I’m turning 65 in 8 weeks, and will be getting Medicare on September 1st. I have spent the entire past three weeks learning about all the options and various plans available. (The rules and options are WAY more complicated than they should be, and I’m convinced that only a small minority of seniors really take the trouble to understand their choices.) I decided on one of Anthem’s policies, and proceeded to fill in the on-line application. There are a lot of steps to the application, and near the end you have to do an “electronic signature.” Right away I got an error stating that a middle initial is necessary. Except that I don’t have a middle name. And there’s no way to get around the error.
So I called their customer service number, and was told I have to start the application from scratch, over the phone. AAAARRRRRRGGGGGHHHHHH! That means having to spell out everything, have them read the spelling back to me, etc., etc., etc., then after she had all my information, the lady had to read everything back to me, spelling everything again . . . and had to read me every bit of the legal fine print that accompanies the policy. And she was obligated to read ALL the fine print, even the parts that don’t in any way apply to me.
I was on the phone for over an hour, just because I don’t have a fucking middle initial. (And no, I couldn’t just make up a middle initial; that could void the policy.)
If you are having problems choosing a Medicare Advantage or a Medigap plan, I highly recommend your State Health Insurance Counseling and Assistance Programs . It is a free counseling service to help people determine what policy is the best for them, and what company will provide the best value.
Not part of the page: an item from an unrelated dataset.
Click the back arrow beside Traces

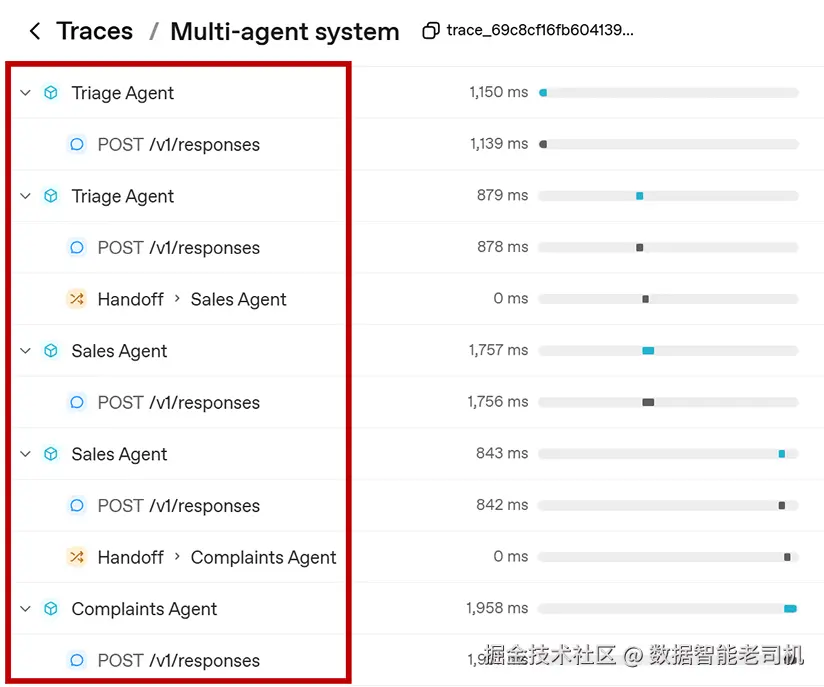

My wife recently became eligible for Medicare, and navigating the application process for supplemental insurance was much easier as a result of the help we got from SHIP.
I know what you mean. When my husband went on disability, it was insane trying to figure out what we needed to sign up for. I can just imagine what someone without internet access and/or the ability to read a ton of documentation would do.
I strongly recommend this as well. You can also try your local Area Agency on Aging, but they’ll probably send you to your SHIP. Unfortunately, open enrollment is just around the corner, too, so you’re probably going to get an annual notice of change in two months letting you know how the plan will change, along with all kinds of other shit.
It probably doesn’t make it any better, but the government requires the plans to do stuff like that, including the huge reams of “marketing” material you’ll get (which is really not traditionally marketing, but the government says it is) along with your card. Plus, I believe Blue Cross was sanctioned last year and prohibited from enrolling further beneficiaries due to predatory marketing practices (this was associated with their brokers, not their call center, which is probably who you talked to). I’d imagine that they’re going exactly by the book now, no matter what it takes. If they don’t, they could lose their contract.
Yep. It’s a lot like throwing darts at a board. My job is actually to manage a selection service and related (and not-so-related) regulatory affairs to make sure we’re following appropriate laws. I won’t go into it because it’d be shitty to do that. What I will say is that the whole thing is so freakin’ subjective. Even doing what I do, I can see why people would use a friend or family member. You know exactly who’s giving you the information and they’re often enrolled in the plan they recommend.